Overview

Posterior Vitreous Detachment (PVD) Assessment During Dual Retinal Vein Occlusion (RVO) Lucentis Evaluations

Status:
Completed

Trial end date:
2012-12-01

Target enrollment:
0

Participant gender:
All

Summary

This is a study of subjects with retinal vein occlusion (RVO) specifically looking at the difference in outcomes between patients with posterior vitreous detachment (PVD) and those without PVD. Posterior vitreous detachment is a condition where the gel-like substance that occupies the space between the retina and the lens of the eye liquefies and separates from the retina. 20 subjects from Barnes Retina Institute will be enrolled in this study. Based on a pre-treatment ultrasound (a test utilizing high-frequency sound waves to look at the inside of the eye), high resolution OCT (a noninvasive procedure called optical coherence tomography to check the thickness of your retina) and clinical exam, subjects will be assigned to one of 2 groups at baseline: Group 1 will be those with PVD and Group 2 will be those without PVD. Then subjects will receive monthly intravitreal (inside the eye) injections of Ranibizumab.

Phase:

Phase 2

Accepts Healthy Volunteers?

Details

Lead Sponsor:

Barnes Retina Institute

Collaborator:

Genentech, Inc.

Treatments:

Ranibizumab

Criteria

Inclusion Criteria:

- Ability to provide written informed consent and comply with study assessments for the
full duration of the study

- Subjects of either gender, Age > 18 years

- Best corrected visual acuity in the study eye between 20/40 and 2/200 inclusive.

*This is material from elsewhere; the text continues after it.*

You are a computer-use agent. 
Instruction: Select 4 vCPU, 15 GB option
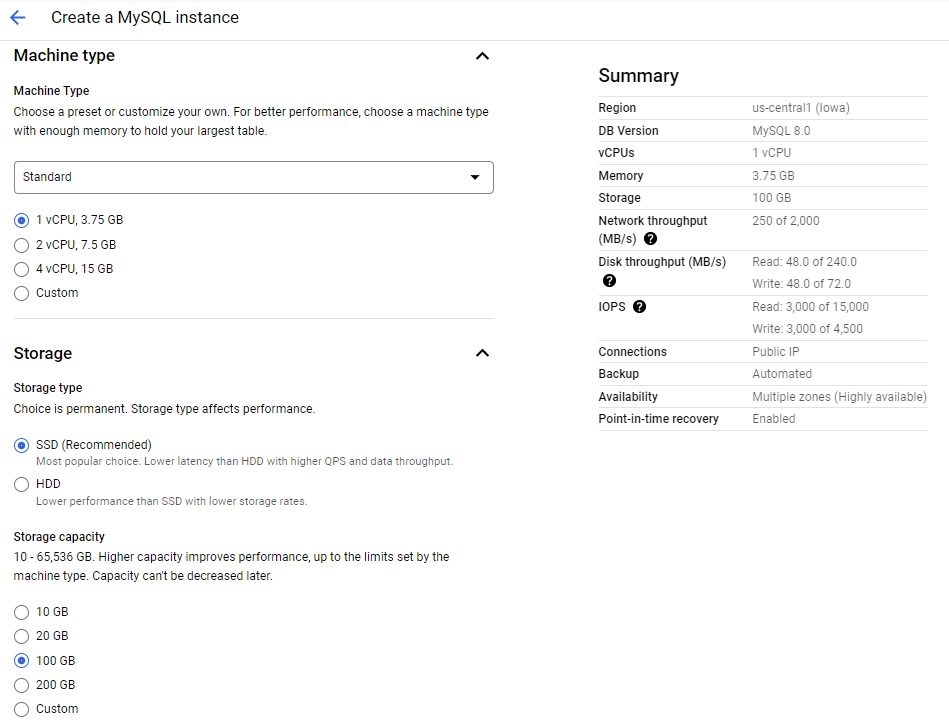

- Retinal venous occlusive disease (BRVO or CRVO)

- Clear ocular media and adequate papillary dilation to permit good quality stereoscopic
fundus photography, scheimpflug photography and high resolution OCT

- Ability to return for all study visits

Exclusion Criteria:

- Pregnancy (positive pregnancy test) or lactation.

- Premenopausal women not using adequate contraception. The following are considered
effective means of contraception: surgical sterilization or use of oral
contraceptives, barrier contraception with either a condom or diaphragm in conjunction
with spermicidal gel, an IUD, or contraceptive hormone implant or patch.

- Prior RVO in the study eye

- Duration of RVO greater than 6 months

- Laser photocoagulation for macular edema within 3 months of Day 0

- Patients prior eye treatment including anti-VEGF therapy (within 3 months) or,
intravitreal corticosteroid therapy (within 6 months)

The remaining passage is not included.